Right after that incident, I learned that my wife is pregnant, and we resumed unprotected sex.  Additionally, not long afterward, she says it hurts when she pees.  She has visited the doctor, and they have ruled out a urinary tract infection.  I have looked online, and the only other common reason why she would feel pain urinating would be an STI.   

Based on the incident I described in Question 4594, which was answered by Terri Warren, the chances of me contracting pretty much any STI from that encounter seems to be little to zero.  However, I am very afraid that I might have caught something and given it to my wife.   They sent out her urine sample for testing and concluded she did not have a UTI.

If the doctor finds that she caught an STI from me, while pregnant nonetheless, my goose will be cooked.   My question is whether this is something I even need to worry about, based on the incident described, or whether the chances are so low that there is no point in worrying about this.

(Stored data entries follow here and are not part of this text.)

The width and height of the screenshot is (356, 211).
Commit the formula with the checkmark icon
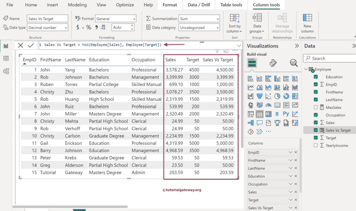(31, 45)
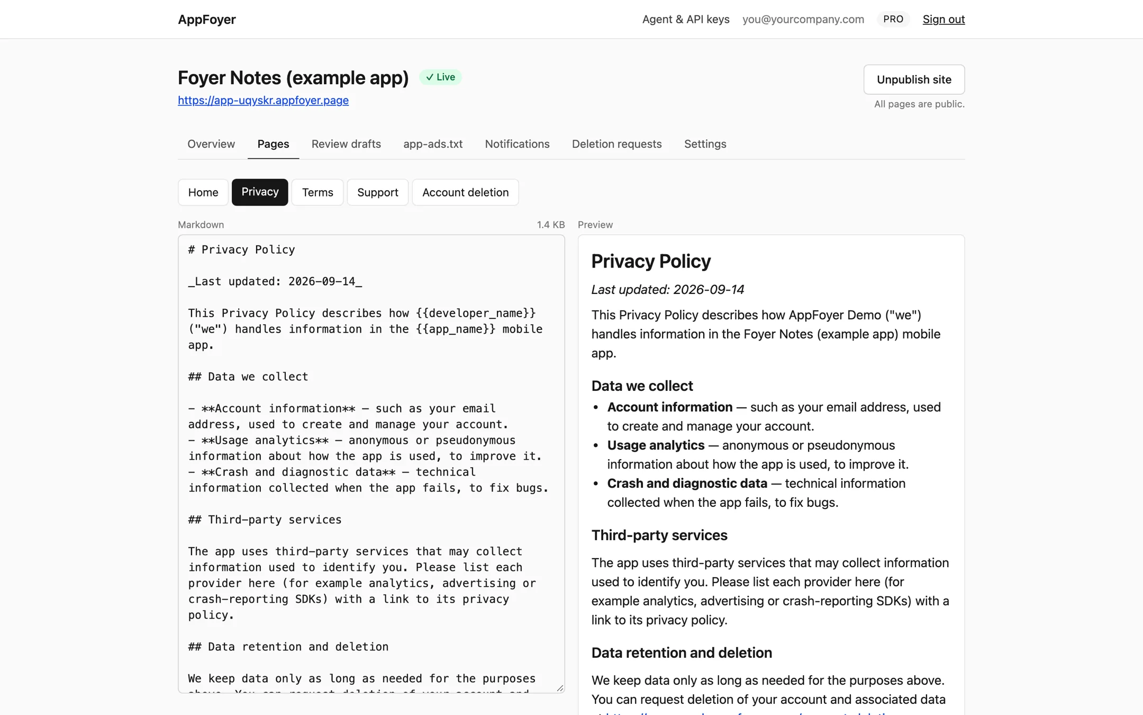The image size is (1143, 715).
Task: Unpublish the site
Action: click(x=914, y=79)

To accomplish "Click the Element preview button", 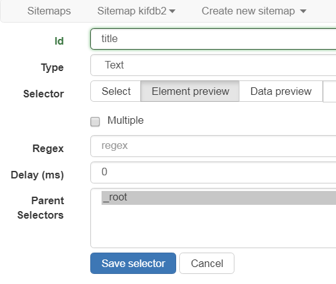I will coord(190,91).
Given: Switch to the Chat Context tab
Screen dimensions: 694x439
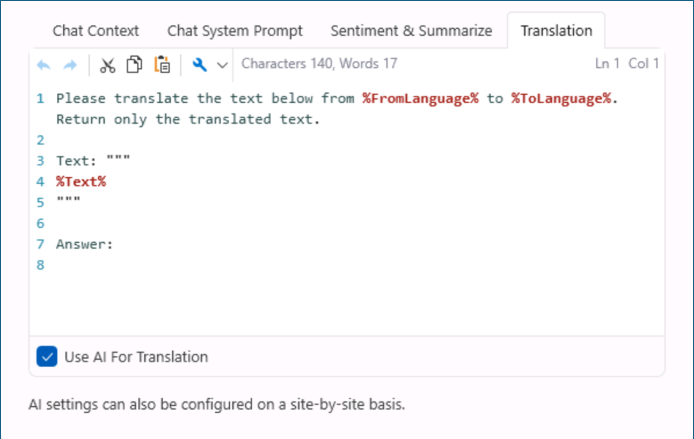Looking at the screenshot, I should 95,31.
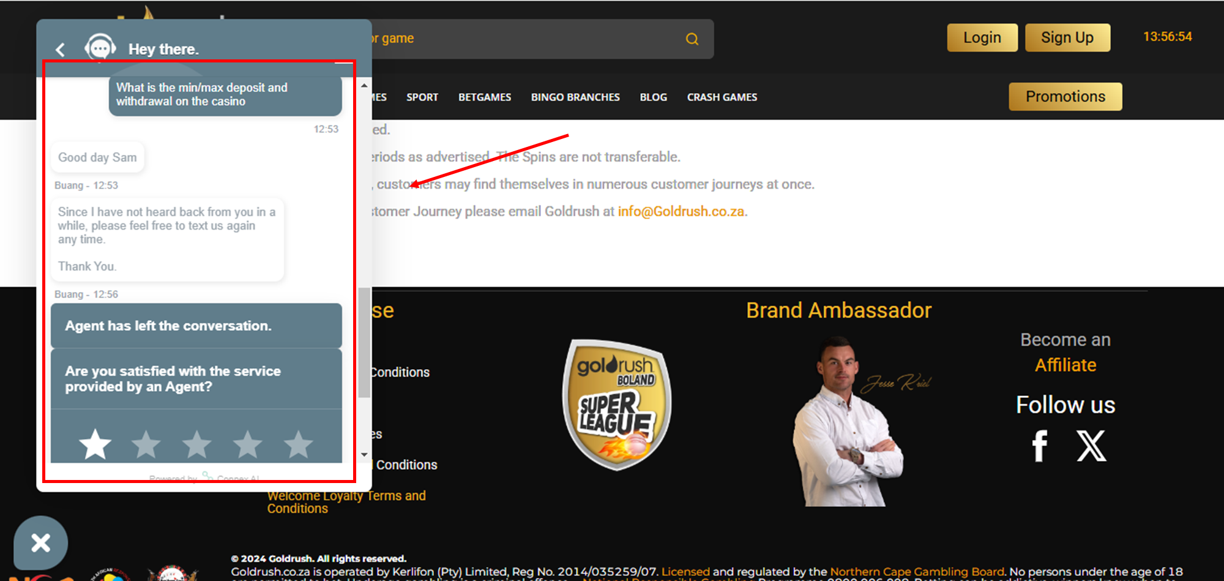Click the info@Goldrush.co.za email link
The width and height of the screenshot is (1224, 581).
[681, 212]

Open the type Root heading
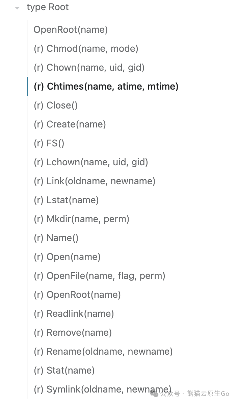click(48, 7)
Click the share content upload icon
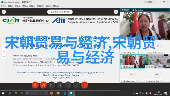Screen dimensions: 170x96 (x=52, y=85)
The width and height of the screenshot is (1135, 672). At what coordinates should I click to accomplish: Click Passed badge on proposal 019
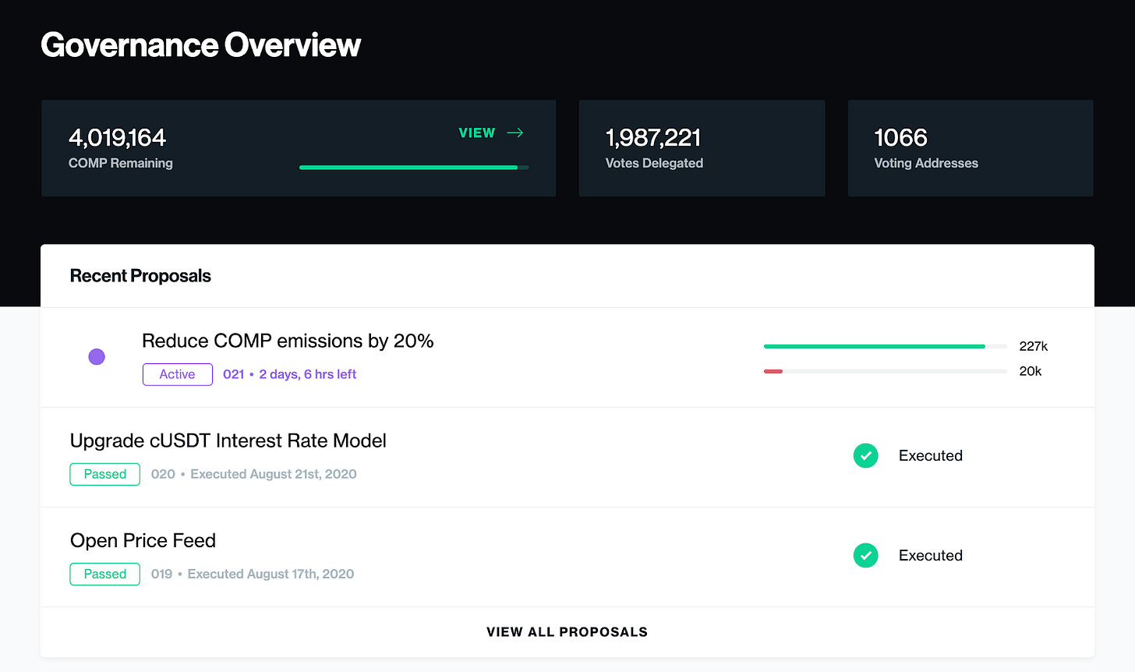pos(104,574)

Please let me know what you think.

H. Hunter Handsfield, MD
H. Hunter Handsfield, MD
27 months ago
Welcome back to the forum.

As Terri advised in your previous question, there is virtually no chance of any STD from the exposure events described. Second, it is absolutely wrong that UTIs and STDs are the only common causes of painful urination in women. There are many others. Third, the only STD likely to cause painful urination in a woman and that you might catch from oral sex is gonorrhea -- and the fact that you haven't had obvious symptoms yourself (pus dripping from penis, painful urination) is strong evidence against gonorrhea. And anyway, your doctor likely tested your wife for STDs like gonorrhea and chlamydia (most doctors test pregnant women routinely) -- and you would have heard about it if the results were positive. Even without that testing, you really have no worries. 

In summary, your own statement is exactly right:  "the chances are so low that there is no point in worrying about this."

I would add that I strongly suggest you stop searching online about any of this. It seems like you're online investigation is accomplishing its normal effect for anxious persons:  you're being drawn to information that inflames your fears and missing the reassuring evidence that also is there.

I hope this information is helpful. Let me know if anything isn't clear.